- Theatrical release poster
- Directed by: K. Somu
- Written by: A. P. Nagarajan
- Produced by: Dinshaw K. Tehrani N. Naga Subramaniam V. S. Venkatachalam
- Starring: T. R. Ramachandran Sriram Pandari Bai M. N. Rajam
- Cinematography: Gopanna G. Vittal Rao W. R. Subba Rao (Gevacolor)
- Edited by: T. Vijayarangam K. Durairaj
- Music by: K. V. Mahadevan
- Production company: Royal Films
- Release date: 26 September 1958;
- Running time: 170 minutes
- Country: India
- Language: Tamil

= Neelavukku Neranja Manasu =

Neelavukku Neranja Manasu is a 1958 Indian Tamil-language film directed by K. Somu. It was released on 26 September 1958.

== Cast ==
List adapted from the database of Film News Anandan and from film credits.

- Male cast
- T. R. Ramachandran
- Sriram
- K. A. Thangavelu
- V. K. Ramasamy
- P. D. Sambandam
- V. M. Ezhumalai
- M. R. Santhanam
- M. E. Madhavan

- Female cast
- Pandari Bai
- Ragini
- M. N. Rajam
- T. P. Muthulakshmi
- Venubai
- Baby Uma

== Production ==
The film was produced by Dinshaw K. Tehrani, N. Naga Subramaniam and V. S. Venkatachalam under the banner Royal Films. K. Somu directed the film, while A. P. Nagarajan wrote the screenplay and dialogues. Cinematography was directed by Gopanna, while the camera was handled by G. Vittal Rao and by V. R. Subba Rao (for the colour dance sequence). Dinshaw K. Tehrani was in charge of audiography, while the recordings were done by M. Loganathan. K. Vijayarangam and K. Durairaj handled the editing. Art direction was by N. Kuppusamy. Choreography was done by P. S. Gopalakrishnan, P. C. Thangaraj and Deshmand. The film was shot at Newtone studios and processed at Central Cine Laboratory.
+++
▶ _WHAT TO WORK ON_:
a - Print the stretch of the Neelavukku Neranja Manasu article from "Neelavukku Neranja Manasu is" through "from film credits.".
b - According to the Neelavukku Neranja Manasu article, at which studios was the film shot?
+++
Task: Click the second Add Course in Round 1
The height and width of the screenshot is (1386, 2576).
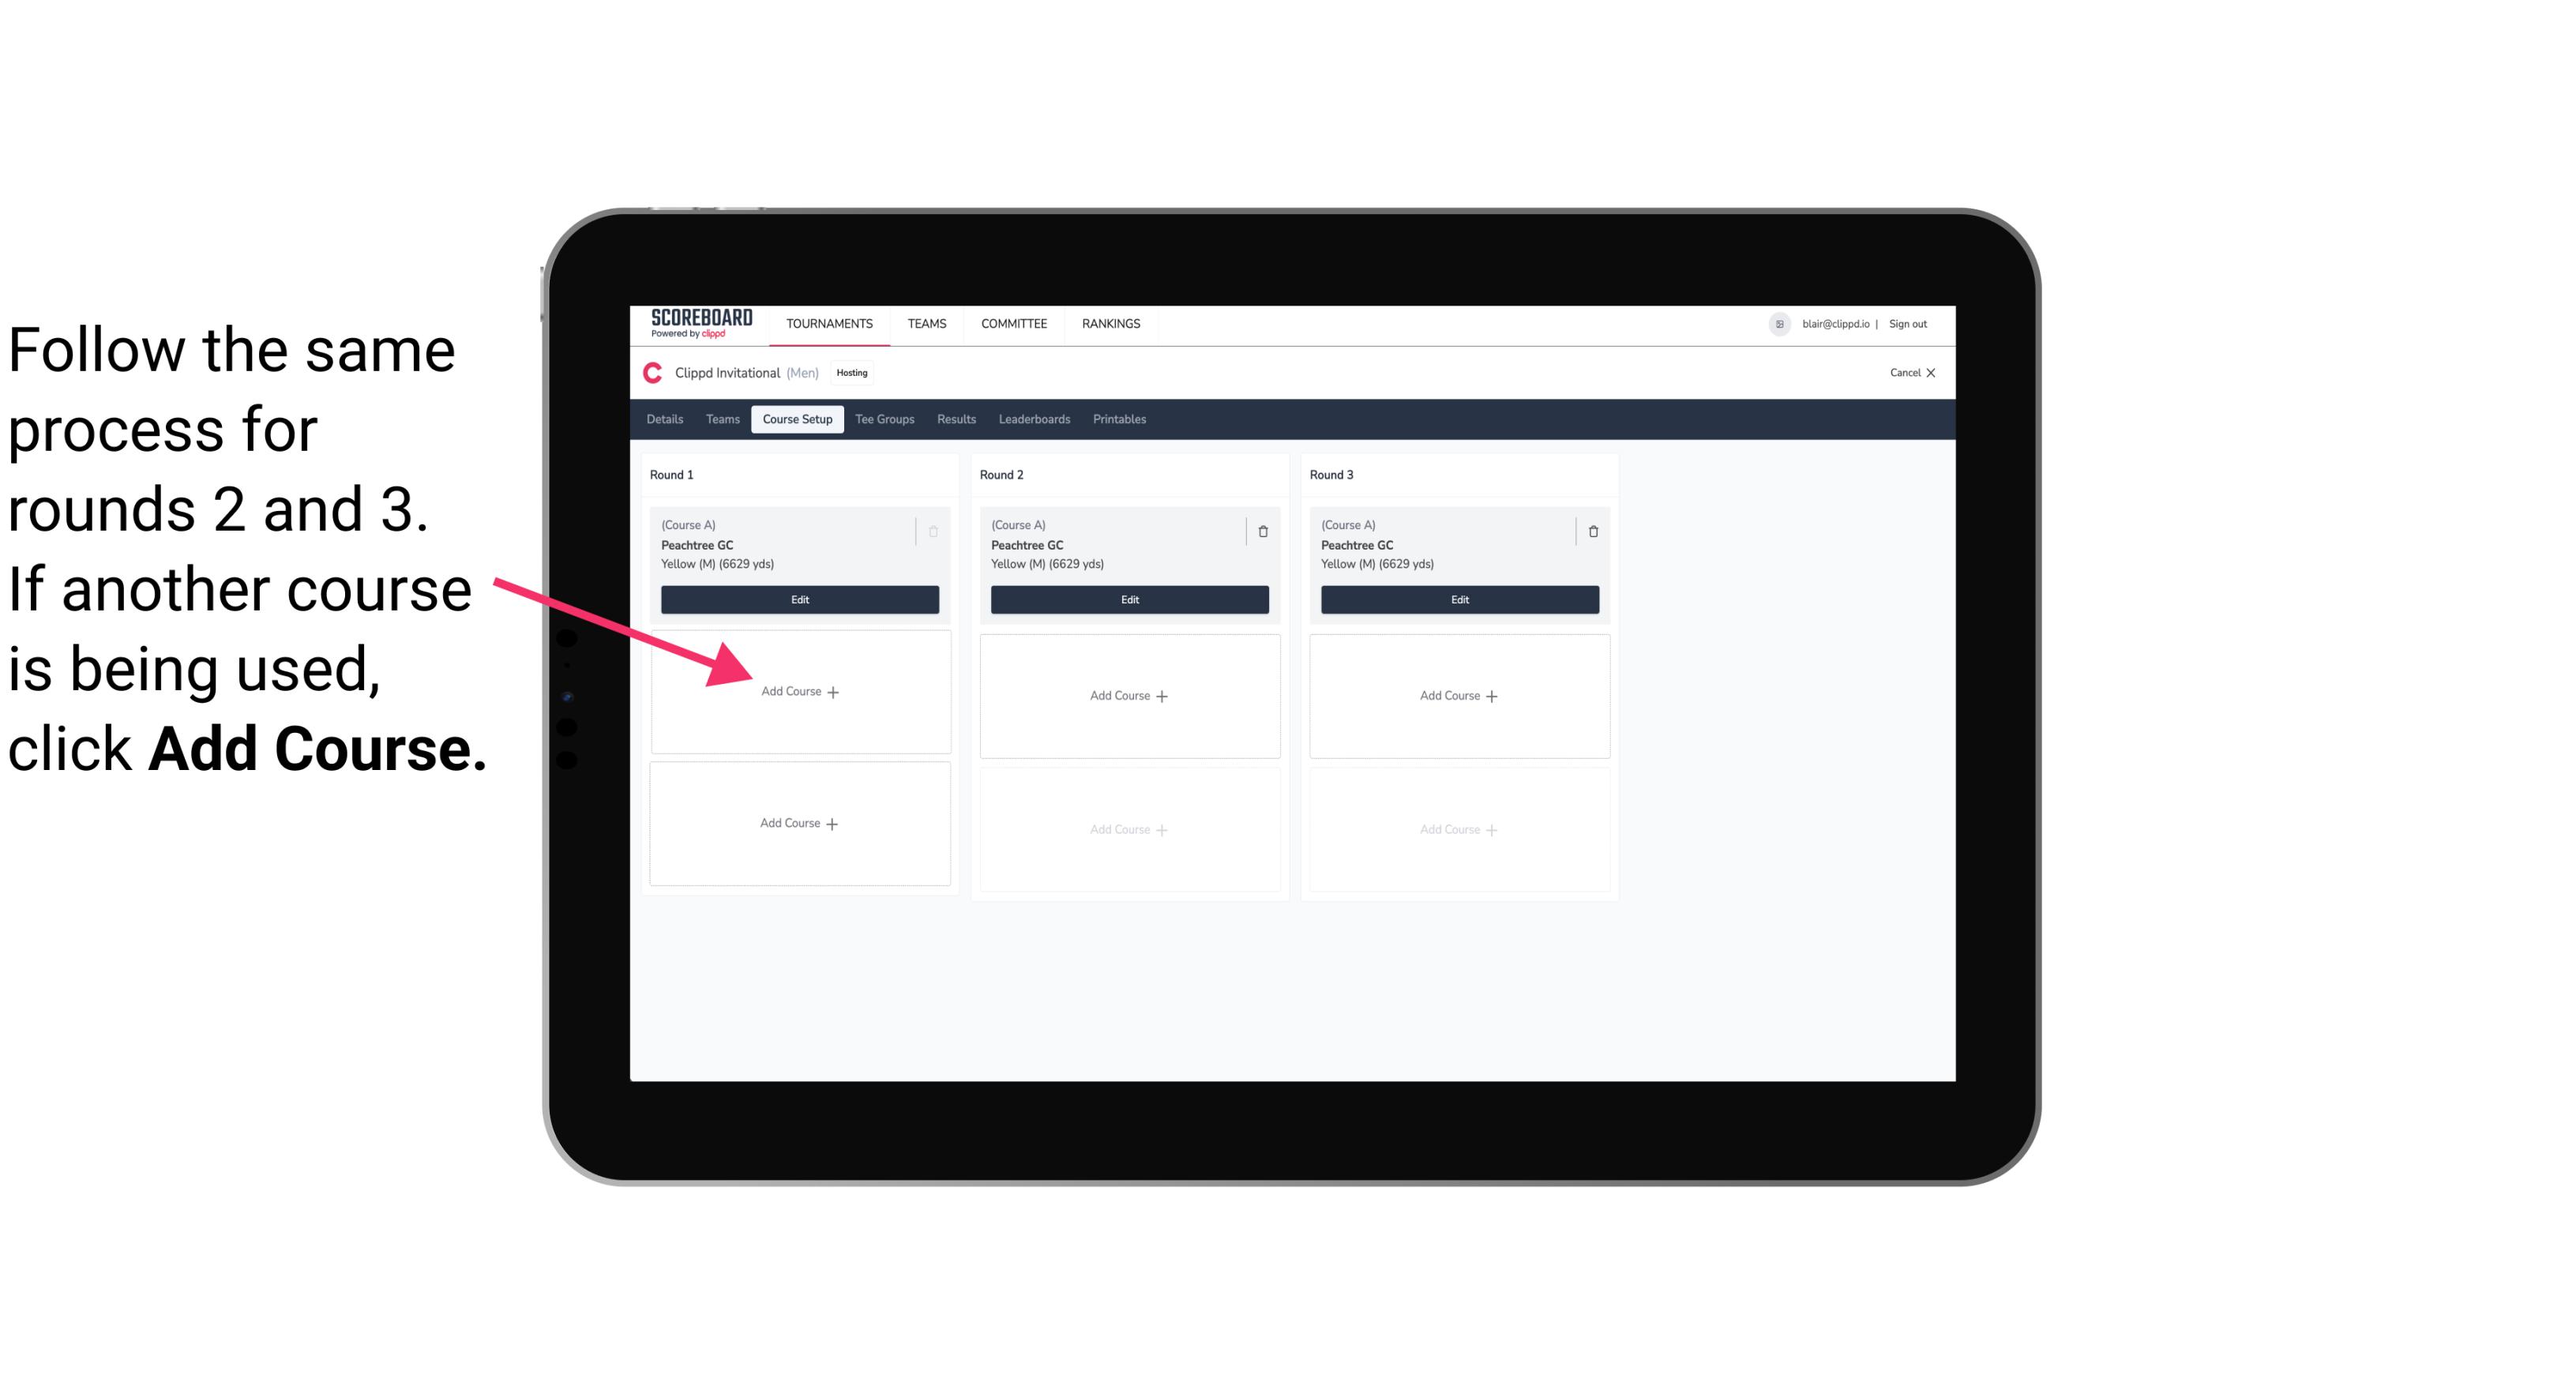Action: [x=797, y=823]

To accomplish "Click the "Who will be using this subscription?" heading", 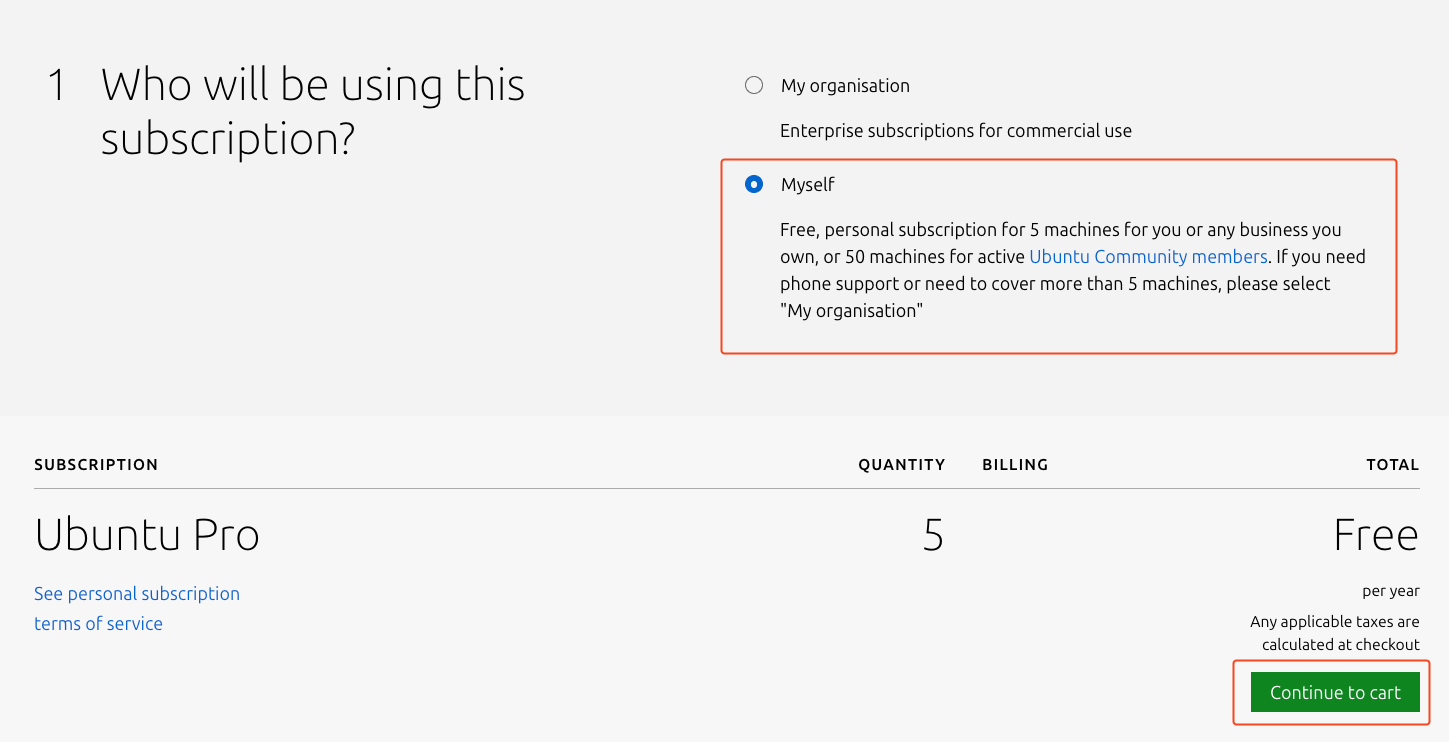I will click(x=312, y=112).
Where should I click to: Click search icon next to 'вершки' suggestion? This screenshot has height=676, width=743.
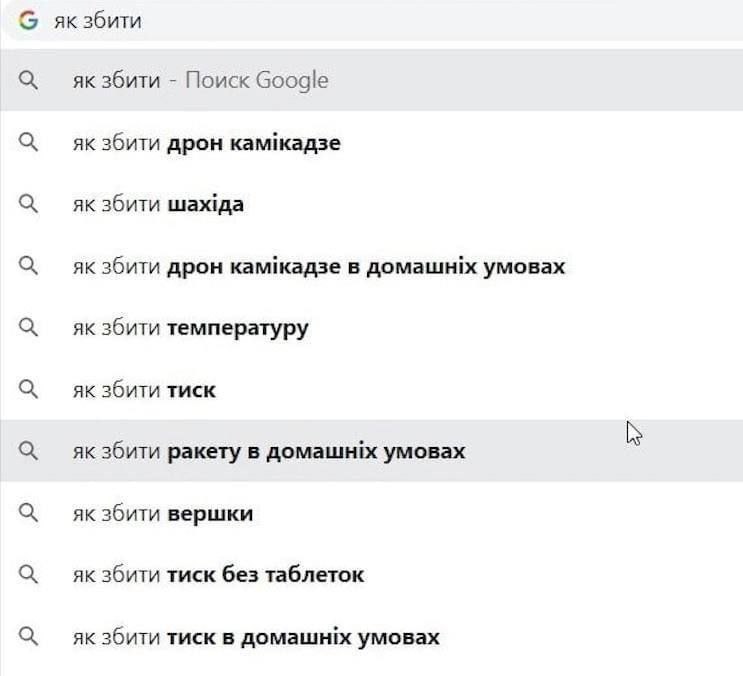pos(28,513)
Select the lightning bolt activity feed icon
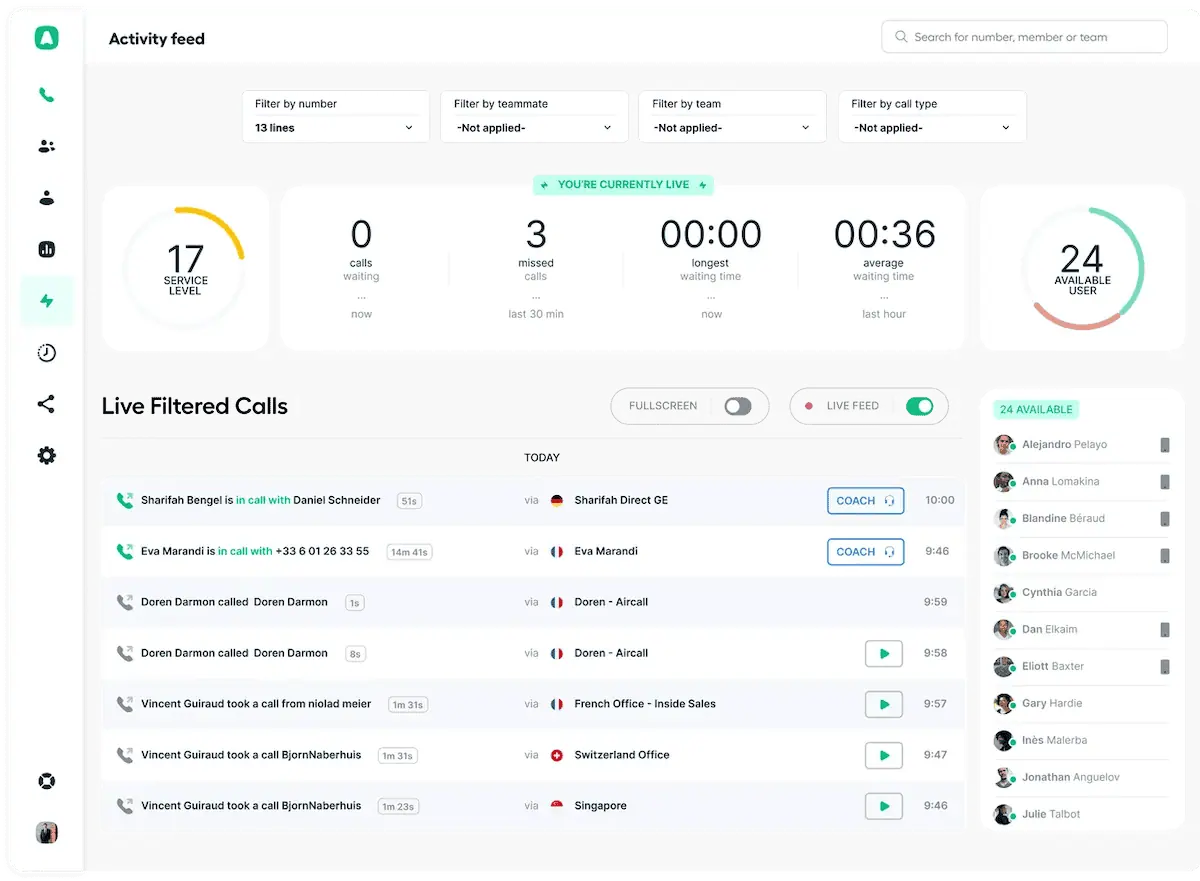 (x=46, y=301)
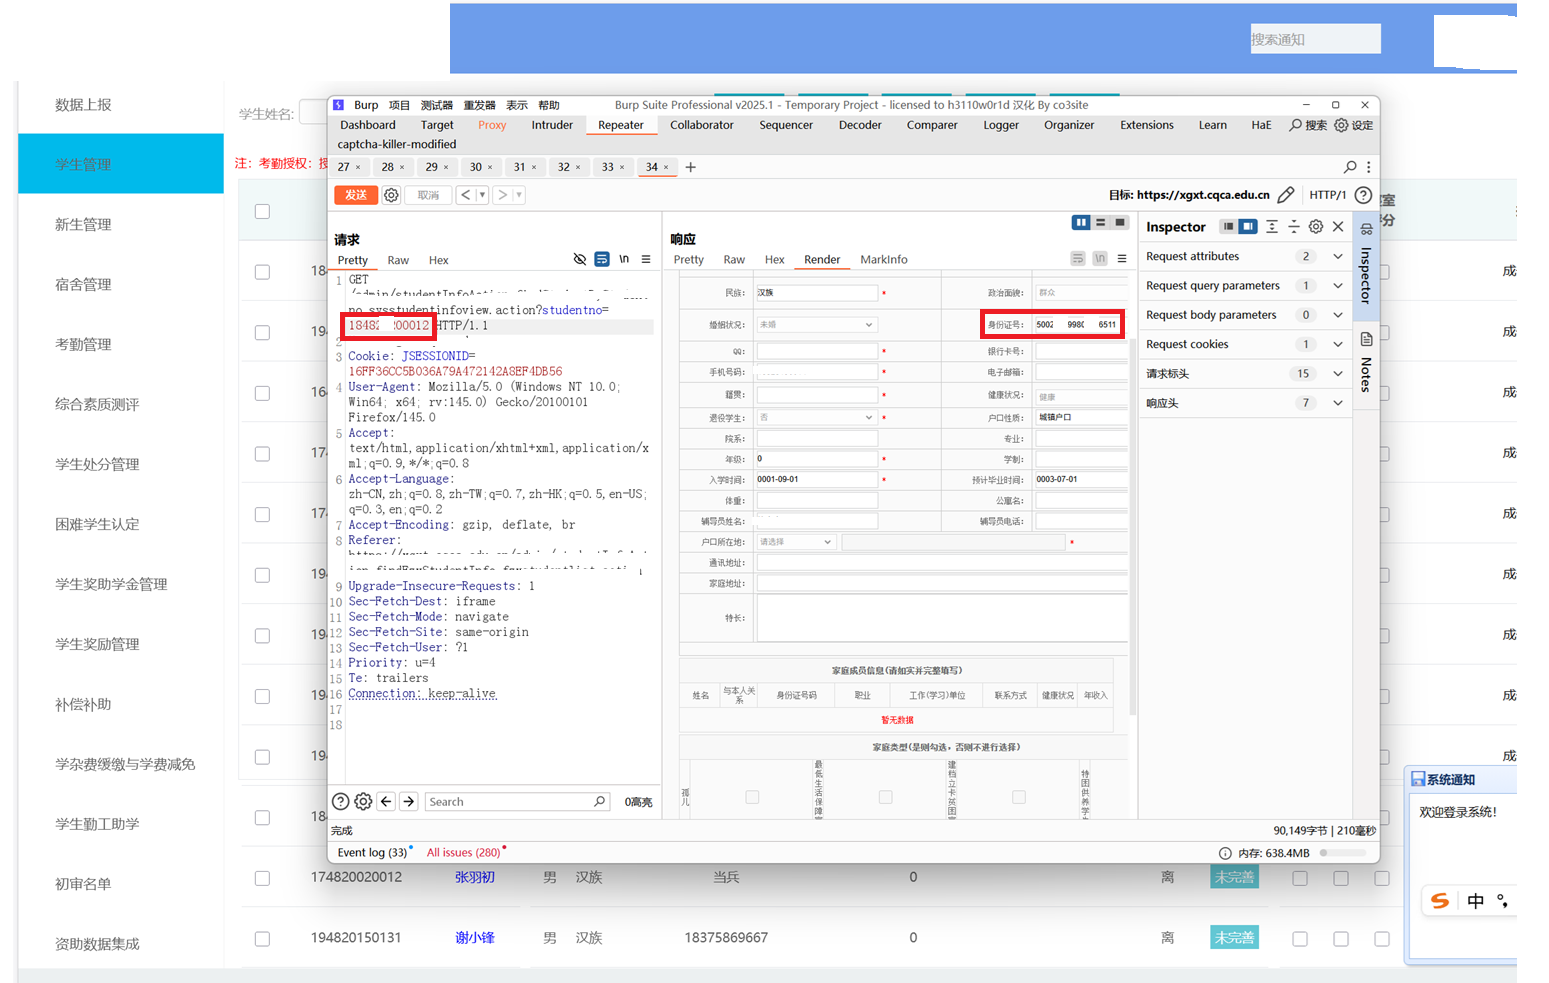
+++
▶ _FULL ANSWERS_:
a -
Neelavukku Neranja Manasu is a 1958 Indian Tamil-language film directed by K. Somu. It was released on 26 September 1958.

== Cast ==
List adapted from the database of Film News Anandan and from film credits.

b - Newtone studios